Cade dal letto durante un rapporto, paralizzata, fa causa alla compagnia

Secondo la donna, il letto era difettoso e l'avrebbe fatta cadere. Rischiesto un maxi-risarcimento all'azienda

Claire Busby, 46 anni, di Maidenhead, Berkshire, è rimasta paralizzata dopo essere caduta dal letto appena acquistato, mentre stava avendo un rapporto sessuale col partner. La donna ha intenzione di chiedere il risarcimento dei danni alla ditta che le ha venduto il letto, che lei sostiene fosse difettoso.

Catapultata fuori dal letto durante il sesso

La 46enne Claire Busby, nel 2013, è rimasta paralizzata a seguito di un brutto incidente causato dal letto che, a detta della donna, era difettoso. La schiena di Claire è rimasta gravemente danneggiata, tanto da impedirle la deambulazione senza l’aiuto di una sedia a rotelle.

Foto: GoFundMe


Claire Busby ha raccontato l’intera vicenda, accaduta 5 anni fa, durante il processo. La donna ha infatti intentato causa contro l’azienda che le ha venduto il mobile, la Beds Are Uzzz- Berkshire Bed Company. Claire ha raccontato di essere stata nel bel mezzo di un rapporto sessuale, al momento dell’incidente.  Si trovava sulla metà del letto e mentre cercava di cambiare posizione  il materasso si è ribaltato e lei è caduta sulla testa.
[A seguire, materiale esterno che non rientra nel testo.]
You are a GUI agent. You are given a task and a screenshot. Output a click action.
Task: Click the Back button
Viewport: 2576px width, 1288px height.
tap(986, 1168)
Come si legge sul Daily Mail, “Mi sono sentita come se venissi catapultata via”, ha raccontato la 46enne al giudice, “La mia testa ha battuto contro il pavimento, sono caduta di lato, e poi ho sentito come se una molla nel mio corpo si fosse rotta”.
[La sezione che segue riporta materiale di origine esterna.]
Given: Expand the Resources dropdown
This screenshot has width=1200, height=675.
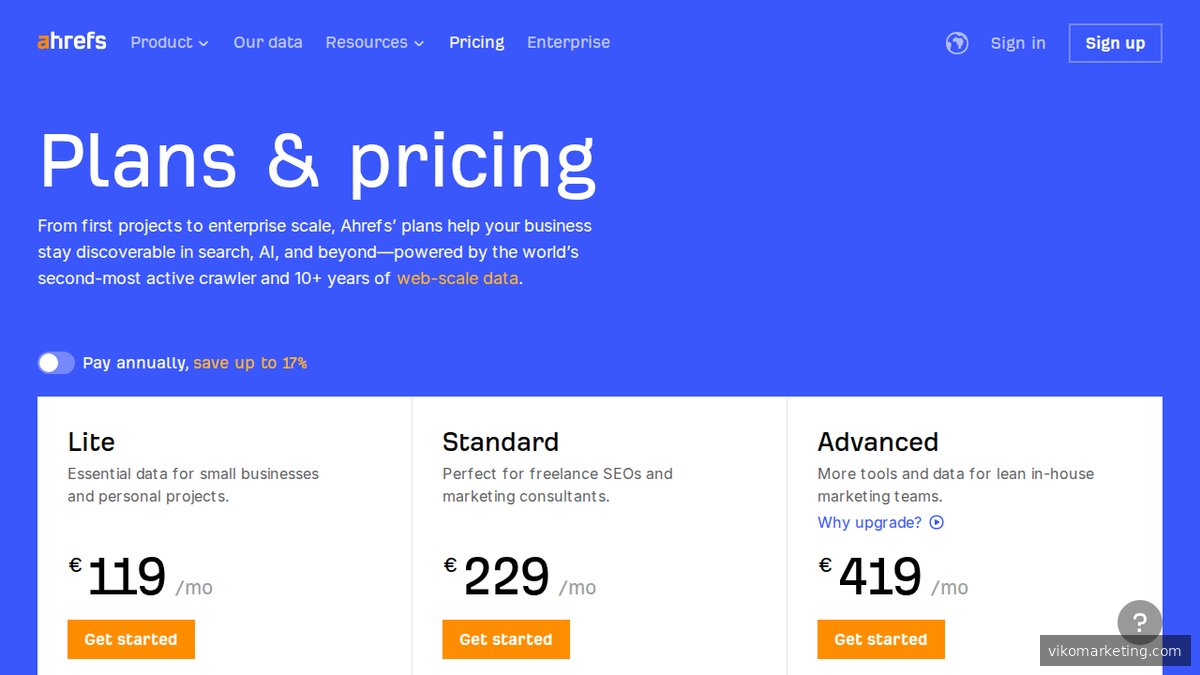Looking at the screenshot, I should pos(375,42).
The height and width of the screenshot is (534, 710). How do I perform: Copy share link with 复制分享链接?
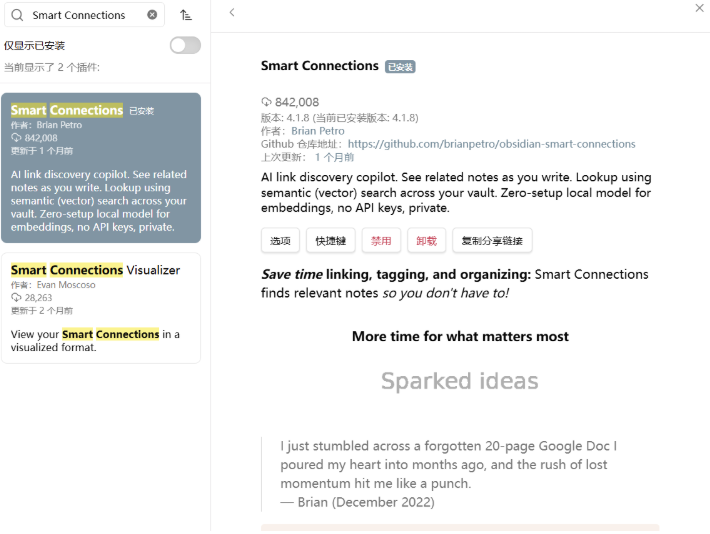492,241
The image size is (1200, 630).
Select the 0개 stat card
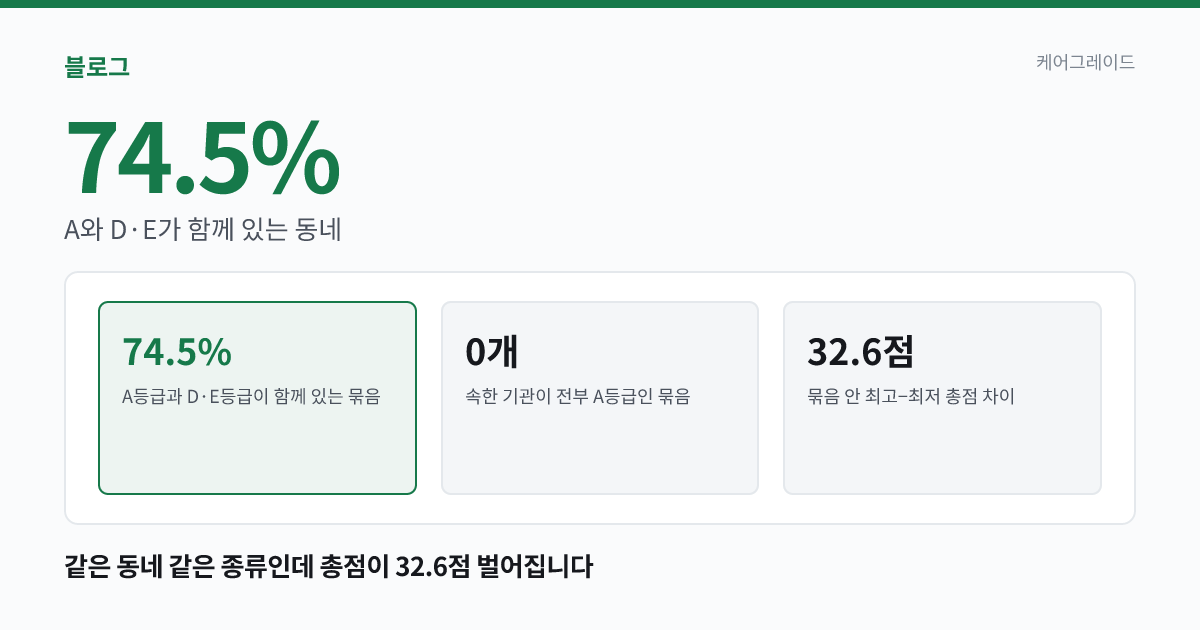click(600, 398)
L’azienda nega il coinvolgimento

La signora Busby afferma che le due metà del divano-letto, che formavano la base, non fossero perfettamente agganciate e che mancassero due piedini in fondo, creando così un pericoloso dislivello. Inoltre l’incidente sarebbe avvenuto circa una settimana dopo l’acquisto del letto, quindi la donna imputa la colpa della sua disgrazia proprio alla ditta che gliel’ha venduto.

Il negozio di letti. Credits: The SunIl negozio di letti. Credits: The Sun


Una circostanza, questa, confermata anche dalla sorella di Claire Busby che avrebbe notato la mancanza dei piedini di supporto dal mobile durante una delle sue visite alla sorella. La Busby chiede quindi 1,3 milioni di sterline di indennizzo all’azienda che, dal canto suo, nega qualsiasi responsabilità. Il legale della dita afferma che il letto fosse ben assemblato e che la mancanza dei piedini non avrebbe potuto determinare una perdita di equilibrio così sproporzionata. La ditta ha spiegato l’incidente incolpando solo Claire Busby, spiegando che la sua caduta è stata dovuta al fatto che fosse troppo vicina al bordo del letto. Claire ha lanciato una campagna di raccolta fondi su GoFundMe nella quale chiede aiuto nella raccolta di denaro a sufficienza per poter curare la sua lesione spinale.